A contrast enema performed with a hydrosoluble material (Fig. 25.3) is the most valuable diagnostic study to confirm the diagnosis of idiopathic constipation. The characteristic image of a contrast enema in a child with a megarectosigmoid is shown in Fig. 25.4. Most of the times the dilatation of the colon affects the rectosigmoid all the way down to the level of the levator muscle which is recognized because it coincides with the pubococcygeal line (Fig. 25.4). The lack of dilatation of the rectum below the levator mechanism (pubococcygeal line) should not be interpreted as a transition zone or non-dilated rectosigmoid. Unfortunately, we have seen many patients that suffer from idiopathic constipation; somebody misinterpreted the radiologic study and erroneously treated the patient like Hirschsprung’s disease.

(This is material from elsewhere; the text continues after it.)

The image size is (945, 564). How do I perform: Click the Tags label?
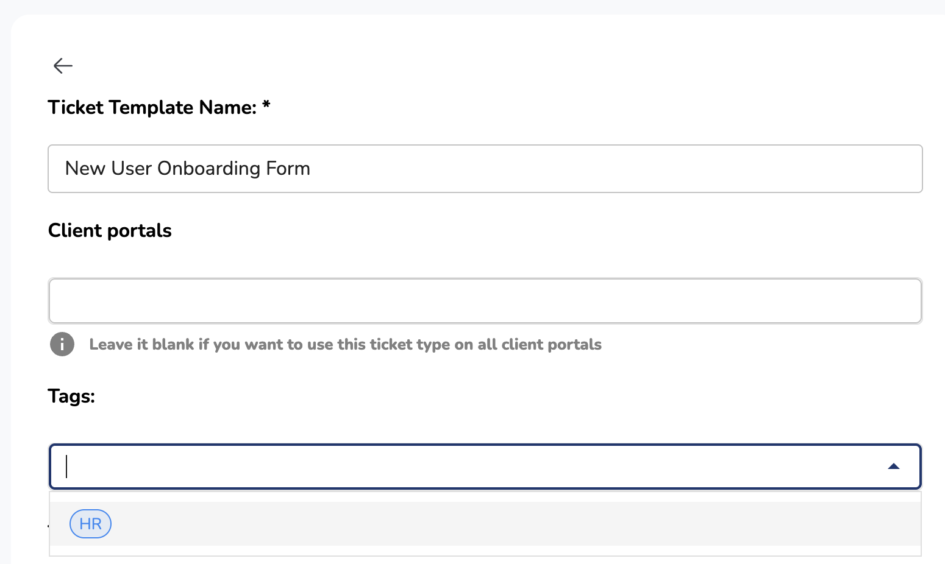click(71, 397)
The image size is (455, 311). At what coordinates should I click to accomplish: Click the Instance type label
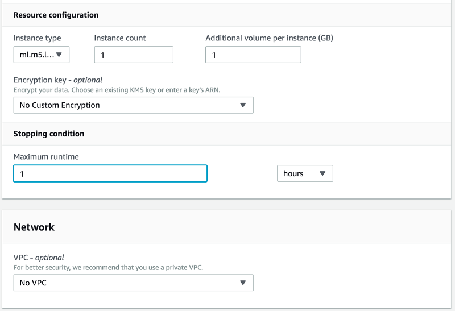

Characteristic image of a contrast enema performed in a patient with severe idiopathic constipation. Typically the most dilated part of the colon is the rectosigmoid, and the descending and transverse colon seem to be normal in caliber
Megarectosigmoid extending all the way down to the pubococcygeal line. Below this line, the rectum is not dilated because it is compressed by the funnel-like sphincter mechanism. Arrow shows the rectum compressed by the sphincter
In cases of idiopathic constipation, the rectum, above the anal canal, and the sigmoid are extremely dilated. This provokes an image that has been described many times in the literature as a “posterior shelf” (Fig. 25.4). This “posterior shelf” has been interpreted by some authors as evidence of an anteriorly located anus [75–78]. Many surgeons adopt this concept and treat these patients on the basis of that idea. We believe that such diagnosis has no scientific basis. We have never seen a real anteriorly located anus, defined as a normal anus, nonstrictured, with normal anal canal, surrounded by the sphincteric mechanism 360°. The contrast enema in patients with idiopathic constipation shows different degrees of dilatation of the rectosigmoid as expected in this spectrum of disease (Fig. 25.5a, b). Most interestingly, most of the times, there is a dramatic size discrepancy between a normal size transverse and descending colon and the very dilated megarectosigmoid (Fig. 25.5a). These changes are actually the reverse from what we see in Hirschsprung’s disease (Fig. 25.6). In Hirschsprung’s disease, the aganglionic segment is the most distal part of the rectosigmoid, and the dilatation is located in the proximal colon (normoganglionic).
Two different types of colonic dilatation in patients with idiopathic constipation. (a) Dilated rectosigmoid with normal caliber proximal colon. (b) Generalized colonic dilatation
Characteristic changes of the rectosigmoid in a patient with the most common type of Hirschsprung’s disease. Arrow shows the transition zone
We learned that patients with a more localized rectosigmoid dilatation have a better prognosis and respond better to the treatment. When the patients have a dilatation of the entire colon, we consider that a bad prognostic sign (Fig. 25.5b). We formally contraindicate the use of barium in these patients. The term “barium enema” is widely used. In addition, adult radiologists like to use barium because the barium lines the mucosa of the colon and allows an accurate diagnosis of mucosal abnormalities such as diverticula, ulcers, and/or polyps. In our patients, on the other hand, we are not looking for mucosal abnormalities; we rather want to see the degree, location, and extension of the dilatation of the colon, and also in addition, we want to know how well or how bad the colon empties after it has been filled up with a contrast material. In other words, we want to see sequential imaging of the filling up of the colon and then a post-evacuation film.